Kerala born Raman’s district may lose a large chunk of her base under a new mapping proposal
A year after Indian American urban planner Nithya Raman scored a historic win by unseating an incumbent at Los Angeles City Council, she is in danger of seeing much of her Hollywood Hills seat disappear.
The 40-year-old tenant advocate, the first challenger in 17 years to defeat a sitting Council member, won with a progressive platform including a plan to forgive rents in LA and to reduce funding to the police budget.
Today, a commission busy redrawing the boundaries of Los Angeles City Council districts is threatening to make most of Raman’s hard-won Fourth District disappear, according to media reports.
A proposal to lop off a whopping 73 percent of Raman’s current district in central Los Angeles would deprive her of a large chunk of her base made up of low-income LA renters of diverse backgrounds, according to Los Angeles magazine.
Read: Indian American urban planner Nithya Raman unseats LA City Councillor (November 9, 2020)
“This map is effectively erasing the results of an election and denying Angelenos the representation that they voted for less than a year ago,” Stella Stahl, communications director for Raman, was quoted as saying. “It really does feel like an invalidation of an election.”
In recent days, Raman has begun arguing that the proposal, known as Draft Map K2, would silence the voices of the tens of thousands of people who elected her last year, the Los Angeles Times reported.
The future of Raman’s 4th Council District is just one of several contentious issues before the commission, which must submit a final draft map to the council by the end of October.
The commission, according to the Times is also facing criticism from activists, neighborhood leaders and some of the council members who will ultimately decide whether to approve their proposals.
Fred Ali, who chairs the redistricting commission, cautioned that many decisions have yet to be made. The commission, he said, will also consider an alternative map this week — one supported by Raman — that would push her district south, giving it all of Koreatown.
“Keep in mind, this process is not over,” Ali added. “All this is going to be subjected to public testimony. And if I’ve learned anything about this redistricting process, it’s that things change.”
A final set of boundaries must be approved by the council in time for it to go into effect in January.
If the commission approves the K2 draft map, roughly three-fourths of the population in Raman’s district would be shifted to the districts of other council members, according to an analysis prepared by her office, cited by the Times.
Raman, who has touted her tenant advocacy work as an elected official, said last week that she welcomed the idea of taking on a greater share of Koreatown, which has a high concentration of renters.
On the other hand, Commission staffers, cited by the Times, have argued that their proposed boundaries for her district make sense — creating an area focused on the entertainment industry.
A working mom of preschool-aged twins, Kerala, India-born Raman emigrated to the United States at the age of six with her mother.

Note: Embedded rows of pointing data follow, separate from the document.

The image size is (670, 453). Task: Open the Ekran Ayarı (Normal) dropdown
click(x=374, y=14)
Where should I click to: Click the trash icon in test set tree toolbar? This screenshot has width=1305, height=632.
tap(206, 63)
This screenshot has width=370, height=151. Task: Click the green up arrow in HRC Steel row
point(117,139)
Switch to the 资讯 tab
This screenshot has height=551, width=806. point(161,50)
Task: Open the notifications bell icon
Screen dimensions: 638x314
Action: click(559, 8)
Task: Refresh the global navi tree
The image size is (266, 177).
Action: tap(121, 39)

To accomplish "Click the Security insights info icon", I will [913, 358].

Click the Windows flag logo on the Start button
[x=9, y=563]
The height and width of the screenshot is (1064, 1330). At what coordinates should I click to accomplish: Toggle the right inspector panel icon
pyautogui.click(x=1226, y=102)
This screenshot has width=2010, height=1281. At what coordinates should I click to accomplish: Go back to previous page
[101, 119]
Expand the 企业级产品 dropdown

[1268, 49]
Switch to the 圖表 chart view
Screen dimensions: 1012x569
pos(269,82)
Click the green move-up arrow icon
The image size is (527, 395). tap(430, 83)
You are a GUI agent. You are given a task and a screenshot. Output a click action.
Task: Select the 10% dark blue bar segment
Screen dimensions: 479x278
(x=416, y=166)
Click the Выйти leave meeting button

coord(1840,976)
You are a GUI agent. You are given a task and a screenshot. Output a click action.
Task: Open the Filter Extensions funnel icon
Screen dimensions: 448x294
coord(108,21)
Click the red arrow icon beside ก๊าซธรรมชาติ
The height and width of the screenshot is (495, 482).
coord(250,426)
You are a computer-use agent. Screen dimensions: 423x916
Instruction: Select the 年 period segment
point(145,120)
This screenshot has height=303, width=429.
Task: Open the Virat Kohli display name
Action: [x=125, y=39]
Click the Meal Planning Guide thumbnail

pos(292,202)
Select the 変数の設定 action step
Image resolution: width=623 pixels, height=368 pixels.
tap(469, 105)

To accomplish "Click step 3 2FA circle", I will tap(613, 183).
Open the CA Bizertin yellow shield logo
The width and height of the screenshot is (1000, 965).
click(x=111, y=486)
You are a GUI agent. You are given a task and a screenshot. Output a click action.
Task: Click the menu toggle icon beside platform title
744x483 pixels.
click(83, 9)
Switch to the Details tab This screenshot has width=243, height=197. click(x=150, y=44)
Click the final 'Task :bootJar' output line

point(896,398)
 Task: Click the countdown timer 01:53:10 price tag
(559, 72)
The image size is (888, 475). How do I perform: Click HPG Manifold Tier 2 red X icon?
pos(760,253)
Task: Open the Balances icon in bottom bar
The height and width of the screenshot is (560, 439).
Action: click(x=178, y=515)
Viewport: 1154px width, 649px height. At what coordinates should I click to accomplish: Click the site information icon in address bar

After graduating from public schools in the suburbs of Boston, Nithya attended Harvard as an undergraduate and received her master’s in urban planning at MIT.
Before and after her graduate studies, Nithya spent more than seven years working in Delhi and Chennai, India on issues facing slum-dwellers and informal sector workers.
As part of this work, she started Transparent Chennai, which created maps and data about urban poverty that helped to improve service delivery.
Read: Is Nithya Raman About to Lose Her Seat? (September 30, 2021)
In 2013, Raman moved from India to Los Angeles to be with her husband. She took a job in the office of the City Administrative Officer of Los Angeles, which serves as the financial advisor to the Mayor and City Council.
Raman left the workforce temporarily when she had twins, but stayed active in addressing homelessness in her community, joining the Silver Lake Neighborhood Council’s Homelessness Committee as Co-Chair and co-founding the SELAH Neighborhood Homeless Coalition in 2017.
More recently, Nithya served as the first executive director of Time’s Up Entertainment, the organization that grew out of #MeToo activism, where she advocated for equity and safety for women in the entertainment industry.